From mid-May to late August, 2020, the Coalition engaged Jerram Gawley, a student of biology and political science at the University of Victoria, as a coop research student to talk to Mayors, Councillors, municipal staff, First Nations representatives and other involved persons about the roughly- defined ideas flowing from the February 20 meeting. In this challenging assignment Jerram was guided by Bob Peart and other members of the Coalition. From his research Jerram developed (through several drafts and conversations with Coalition members) an over-arching or guiding plan entitled A Bioregional Framework for the Saanich Peninsula. We hope that this framework, further refined, will be helpful in achieving the inter-municipal coordination alluded to in our statement of principles above, a coordination that will help to protect our shared natural environment.

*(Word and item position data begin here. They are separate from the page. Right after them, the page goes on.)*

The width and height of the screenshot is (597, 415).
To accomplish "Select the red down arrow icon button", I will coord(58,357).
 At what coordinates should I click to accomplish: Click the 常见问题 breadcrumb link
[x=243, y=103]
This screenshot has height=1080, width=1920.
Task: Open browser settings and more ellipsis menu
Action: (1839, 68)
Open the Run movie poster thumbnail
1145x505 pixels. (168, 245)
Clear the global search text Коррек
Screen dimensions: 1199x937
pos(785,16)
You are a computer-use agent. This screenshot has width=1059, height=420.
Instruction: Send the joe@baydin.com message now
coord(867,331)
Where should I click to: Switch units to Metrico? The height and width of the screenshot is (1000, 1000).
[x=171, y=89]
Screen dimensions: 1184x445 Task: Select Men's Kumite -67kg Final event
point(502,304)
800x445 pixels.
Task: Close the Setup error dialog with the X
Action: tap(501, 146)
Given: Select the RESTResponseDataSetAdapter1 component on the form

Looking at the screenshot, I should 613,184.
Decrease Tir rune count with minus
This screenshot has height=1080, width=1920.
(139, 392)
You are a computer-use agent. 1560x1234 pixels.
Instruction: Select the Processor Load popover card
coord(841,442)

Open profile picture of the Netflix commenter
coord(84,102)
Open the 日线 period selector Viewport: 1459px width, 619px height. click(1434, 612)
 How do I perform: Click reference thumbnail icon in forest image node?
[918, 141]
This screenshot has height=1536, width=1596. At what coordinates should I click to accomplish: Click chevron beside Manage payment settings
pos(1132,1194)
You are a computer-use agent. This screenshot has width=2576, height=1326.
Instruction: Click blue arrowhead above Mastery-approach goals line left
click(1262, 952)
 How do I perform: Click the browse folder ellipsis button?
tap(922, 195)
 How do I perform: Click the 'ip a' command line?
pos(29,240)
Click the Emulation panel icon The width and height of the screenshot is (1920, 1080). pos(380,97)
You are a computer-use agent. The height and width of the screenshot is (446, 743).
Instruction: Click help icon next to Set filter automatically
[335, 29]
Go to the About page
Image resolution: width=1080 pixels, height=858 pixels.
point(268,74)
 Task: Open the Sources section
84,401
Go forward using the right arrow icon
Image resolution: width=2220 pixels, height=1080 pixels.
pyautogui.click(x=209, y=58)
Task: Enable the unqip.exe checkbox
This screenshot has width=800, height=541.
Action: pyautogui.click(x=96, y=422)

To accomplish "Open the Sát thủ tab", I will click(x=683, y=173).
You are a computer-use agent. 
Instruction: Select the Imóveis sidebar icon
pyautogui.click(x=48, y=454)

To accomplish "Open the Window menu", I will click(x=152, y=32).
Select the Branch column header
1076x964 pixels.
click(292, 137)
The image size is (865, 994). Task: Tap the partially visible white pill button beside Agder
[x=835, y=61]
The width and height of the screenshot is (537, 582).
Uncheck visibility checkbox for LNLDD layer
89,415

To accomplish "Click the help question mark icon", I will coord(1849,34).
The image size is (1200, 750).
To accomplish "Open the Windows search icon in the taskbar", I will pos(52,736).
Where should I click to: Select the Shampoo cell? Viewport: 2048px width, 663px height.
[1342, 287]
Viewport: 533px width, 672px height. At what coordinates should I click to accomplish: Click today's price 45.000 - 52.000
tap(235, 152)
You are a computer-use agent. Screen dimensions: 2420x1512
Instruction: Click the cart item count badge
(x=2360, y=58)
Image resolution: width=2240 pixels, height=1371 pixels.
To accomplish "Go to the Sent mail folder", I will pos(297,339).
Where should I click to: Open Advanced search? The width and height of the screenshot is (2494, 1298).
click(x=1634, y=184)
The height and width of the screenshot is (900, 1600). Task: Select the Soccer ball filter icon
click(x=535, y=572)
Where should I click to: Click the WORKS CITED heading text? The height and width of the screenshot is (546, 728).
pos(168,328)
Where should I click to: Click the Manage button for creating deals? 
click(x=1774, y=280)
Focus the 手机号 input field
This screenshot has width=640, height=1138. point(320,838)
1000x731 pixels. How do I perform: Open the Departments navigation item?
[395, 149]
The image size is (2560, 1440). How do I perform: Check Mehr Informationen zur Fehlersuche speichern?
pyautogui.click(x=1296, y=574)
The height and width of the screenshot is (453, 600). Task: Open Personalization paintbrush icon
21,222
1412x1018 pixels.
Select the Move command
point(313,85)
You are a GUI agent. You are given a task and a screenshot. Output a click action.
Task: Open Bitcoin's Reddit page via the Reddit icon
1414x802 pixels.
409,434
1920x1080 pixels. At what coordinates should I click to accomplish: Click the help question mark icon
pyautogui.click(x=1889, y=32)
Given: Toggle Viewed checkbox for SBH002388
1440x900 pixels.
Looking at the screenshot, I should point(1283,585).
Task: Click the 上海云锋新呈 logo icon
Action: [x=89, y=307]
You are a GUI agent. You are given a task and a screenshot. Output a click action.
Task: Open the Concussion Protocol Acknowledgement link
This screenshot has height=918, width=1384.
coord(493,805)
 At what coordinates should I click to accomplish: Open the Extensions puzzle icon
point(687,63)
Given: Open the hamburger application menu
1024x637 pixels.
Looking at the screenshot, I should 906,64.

The concept of a bioregion provides a rational way of dividing the earth into a finite number of regions defined by approximate uniformity of significant characteristics such as landforms, climate, flora and fauna etc. While each bioregion contains all the necessary elements to function independently, it is coupled to adjacent bioregions and the rest of the world by flows of air and water at planetary scales (global climate). Viewing the natural components of the Saanich Peninsula as a functioning bioregion and wishing for them to prosper calls for a bioregional approach to managing human activities within the Saanich Peninsula and the adjoining ocean. A link to a more complete definition of a bioregion is included here definition of bioregion.
The complete (September 2020) draft version of A Bioregional Framework for the Saanich Peninsula (35 pages, illustrated) may be downloaded in PDF format from this link bioregional framework complete. A condensed version of the Framework in which we have quoted enough of the full document to provide you, dear readers, with a brief and accessible overview of the Bioregional Framework may be downloaded from bioregional framework abbreviated .
A successful final result might not resemble the scheme we have outlined and that would be just fine as long as the core values stated here find their full expression. We also take this opportunity to encourage you to take active interests in the upcoming review of the Official Community Plan in your municipalities, and we would be delighted if you were to support the Bioregional Framework we are promoting.
The Saanich Peninsula Environmental Coalition
Member Groups of the Saanich Peninsula Environmental coalition are:
Friends of Shoal Harbour (FOSH)
Sea Change Marine Conservation Society
Peninsula Streams Society
World Wildlife Fund Canada
Roberts Bay Residents
Tsehum Harbour Task Force
WSANEC Leadership Council
Friends of North Saanich Parks
North Saanich Property Responsibility on the Waterfront (PROW)
Shaw Centre for the Salish Sea
Climate Justice Advocacy
Saanich Inlet Protection Society
Appendix: An incomplete list of issues/concerns that call for a common bioregional approach.
Careful cross-Peninsula management of treed areas that shelter indigenous bird species, provide corridors for wildlife movements, and green respite for people
Making allowances for the now inevitable sea-level rise while maintaining the capacity of the foreshore to support forage fish and other sea life.
Fair, safe and ecologically sound management of moored boats
Working together to find ways out of the current impasse that prevents “protected” agricultural land from being used to grow food (and support farmers) .
Expanding our citizens’ sense of home beyond that of “house and yard” to include our pubic parks, our farms and forests and our fellow residents.